Structural & Molecular Biology Faculty of Life Sciences, UCL, London, UK.
Biochem Mol Biol Educ. 2022 Sep;50(5):446-449. doi: 10.1002/bmb.21646. Epub 2022 Aug 16.
The final year of a biochemistry degree is usually a time to experience research. However, laboratory-based research projects were not possible during COVID-19. Instead, we used open datasets to provide computational research projects in metagenomics to biochemistry undergraduates (80 students with limited computing experience). We aimed to give the students a chance to explore any dataset, rather than use a small number of artificial datasets (~60 published datasets were used). To achieve this, we utilized Google Colaboratory (Colab), a virtual computing environment. Colab was used as a framework to retrieve raw sequencing data (analyzed with QIIME2) and generate visualizations. Setting up the environment requires no prior experience; all students have the same drive structure and notebooks can be shared (for synchronous sessions). We also used the platform to combine multiple datasets, perform a meta-analysis, and allowed the students to analyze large datasets with 1000s of subjects and factors. Projects that required increased computational resources were integrated with Google Cloud Compute. In future, all research projects can include some aspects of reanalyzing public data, providing students with data science experience. Colab is also an excellent environment in which to develop data skills in multiple languages (e.g., Perl, Python, Julia).

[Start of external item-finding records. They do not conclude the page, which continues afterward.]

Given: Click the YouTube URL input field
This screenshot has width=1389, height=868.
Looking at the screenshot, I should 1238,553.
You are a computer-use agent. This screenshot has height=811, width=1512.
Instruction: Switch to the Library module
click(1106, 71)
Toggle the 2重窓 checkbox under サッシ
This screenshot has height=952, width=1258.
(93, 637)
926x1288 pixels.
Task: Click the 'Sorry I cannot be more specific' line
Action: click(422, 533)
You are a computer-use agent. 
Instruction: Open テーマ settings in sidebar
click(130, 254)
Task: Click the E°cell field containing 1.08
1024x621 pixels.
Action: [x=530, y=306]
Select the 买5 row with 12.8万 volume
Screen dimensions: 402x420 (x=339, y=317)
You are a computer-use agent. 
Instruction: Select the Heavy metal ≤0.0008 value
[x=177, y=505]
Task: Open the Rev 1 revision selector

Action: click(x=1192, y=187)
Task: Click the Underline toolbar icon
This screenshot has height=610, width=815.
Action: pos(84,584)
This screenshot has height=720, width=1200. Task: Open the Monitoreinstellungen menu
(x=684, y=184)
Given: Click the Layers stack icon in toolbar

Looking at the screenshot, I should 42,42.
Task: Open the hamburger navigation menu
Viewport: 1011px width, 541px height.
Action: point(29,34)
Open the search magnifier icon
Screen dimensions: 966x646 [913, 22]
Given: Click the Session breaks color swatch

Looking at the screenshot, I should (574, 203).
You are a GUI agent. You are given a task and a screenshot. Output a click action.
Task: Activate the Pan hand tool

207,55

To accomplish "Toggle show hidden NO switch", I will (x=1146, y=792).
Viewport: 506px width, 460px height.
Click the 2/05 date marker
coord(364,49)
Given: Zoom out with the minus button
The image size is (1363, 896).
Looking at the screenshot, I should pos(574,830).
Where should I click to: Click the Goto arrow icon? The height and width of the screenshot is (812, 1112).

生物化学专业的最后一年通常是进行研究的时间。然而,在 COVID-19 期间,基于实验室的研究项目是不可能进行的。因此,我们使用开放数据集为生物化学专业的本科生(具有有限计算经验的 80 名学生)提供计算型宏基因组学研究项目。我们的目标是让学生有机会探索任何数据集,而不是使用少数人工数据集(~60 个已发表的数据集被使用)。为了实现这一目标,我们利用了 Google Colaboratory(Colab),这是一种虚拟计算环境。Colab 被用作检索原始测序数据(用 QIIME2 分析)并生成可视化效果的框架。设置环境不需要事先的经验;所有学生都具有相同的驱动结构,并且可以共享笔记本(用于同步会话)。我们还使用该平台来组合多个数据集,进行元分析,并允许学生分析具有数千个主题和因素的大型数据集。需要增加计算资源的项目与 Google Cloud Compute 集成在一起。将来,所有研究项目都可以包括重新分析公共数据的某些方面,为学生提供数据科学经验。Colab 也是一个极好的环境,可以用多种语言(例如 Perl、Python、Julia)开发数据技能。